Engineer, Quality

Title: Engineer, Quality

Location: Westford, MA

Duration: 12 Months

Summary

The Quality Assurance (QA) Engineer is responsible for initiating and maintaining quality assurance activities related to medical devices in compliance with regulatory requirements. This role ensures adherence to FDA Quality System Regulation (QSR), ISO 13485, and other applicable international standards. The QA Engineer will support complaint investigations, failure analysis, and continuous improvement of the quality management system.

Key Responsibilities

Quality Assurance & Inspection

• Develop and implement incoming inspection processes for raw materials and components.
• Document and maintain incoming inspection activities and records.
• Provide in-process quality assurance support, including inspection and documentation review.
• Perform final product acceptance activities to ensure compliance with quality standards.

Sterilization & Validation

• Manage the sterilization process, including validation activities and sterile product loads.
• Ensure compliance with regulatory and internal sterilization procedures.

Nonconformance & Corrective Actions

• Track and document nonconforming materials.
• Lead Material Review Board (MRB) meetings and decision-making processes.
• Manage Corrective and Preventive Actions (CAPA) and quality improvement initiatives.

Supplier Quality Management

• Act as the lead QA representative in interactions with suppliers, contractors, and consultants.
• Ensure components, subassemblies, and contract processing meet required quality standards.

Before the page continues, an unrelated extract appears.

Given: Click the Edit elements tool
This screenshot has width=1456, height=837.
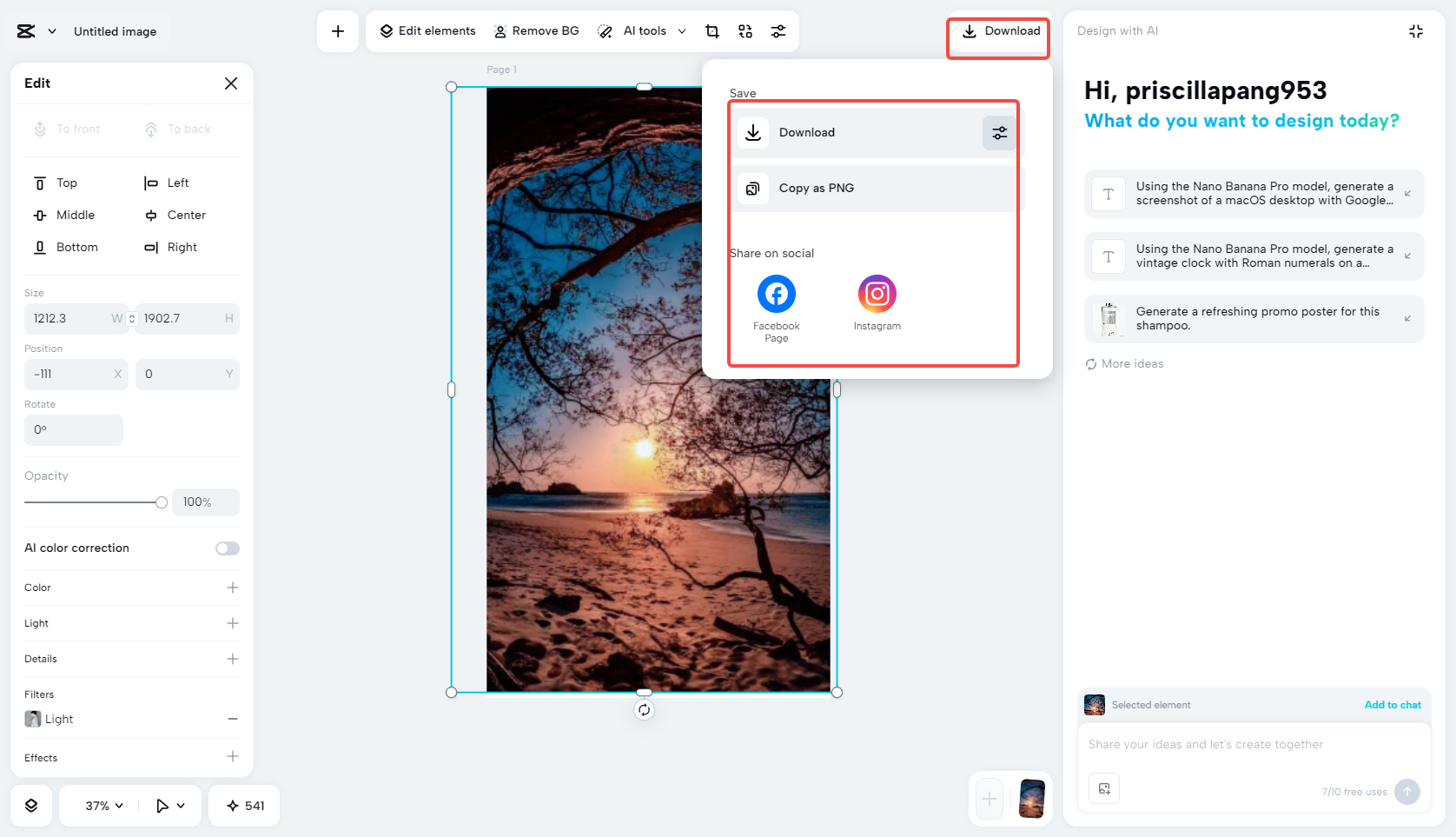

Complaint Handling & Investigation

• Lead complaint investigations on returned products.
• Conduct root cause analysis and failure investigations.

Quality System Management

• Manage aspects of the internal quality management system including:
• Receiving inspection
• Calibration systems
• MRB processes
• Documentation control
• Assist with internal quality audits to ensure compliance with regulatory standards.
• Support quarterly management review meetings.

Metrics & Continuous Improvement

• Establish, monitor, and evaluate quality system metrics.
• Identify opportunities for continuous improvement within the quality management system.

Qualifications

Education

• Bachelor’s degree in Engineering, Life Sciences, or a related technical field.

Experience

• 3–5 years of experience in Quality Assurance within the medical device industry preferred.
• Experience with FDA QSR (21 CFR Part 820) and ISO 13485 quality standards.

Skills

• Strong knowledge of quality management systems and regulatory compliance.
• Experience with complaint handling, CAPA, and root cause analysis.
• Familiarity with sterilization validation and inspection processes.
• Strong analytical, documentation, and problem-solving skills.
• Excellent communication and cross-functional collaboration abilities.

Preferred Qualifications

• Certification in Quality Engineering (CQE) or related quality certification.
• Experience with supplier quality management and auditing.

Consultants Eligible Benefits Upon Waiting Period:

• Medical and Prescription Drug Plans
• Dental Plan
• Vision Plan
• Health Savings Account (for High-Deductible Health Plans)
• Flexible Spending Accounts (Health, Limited Purpose, Dependent Care, Commuter Parking and Commuter Transit)
• Supplemental Life Insurance
• Short Term Disability (coverage varies by state)
• Long Term Disability
• Critical Illness, Hospital coverage, Accident Insurance
• MetLife Legal, MetLife ID Fraud, and MetLife Pet Insurance
• 401(k)

Abbott is a global healthcare leader that helps people live more fully at all stages of life. Our portfolio of life-changing technologies spans the spectrum of healthcare, with leading businesses and products in diagnostics, medical devices, nutritional and branded generic medicines.

Working together, Abbott and Talent Solutions partner to deliver top talent for contingent roles at Abbott, building better and healthier lives. Abbott believes all employees are essential to creating life-changing breakthroughs, performing key duties to create life-changing breakthroughs.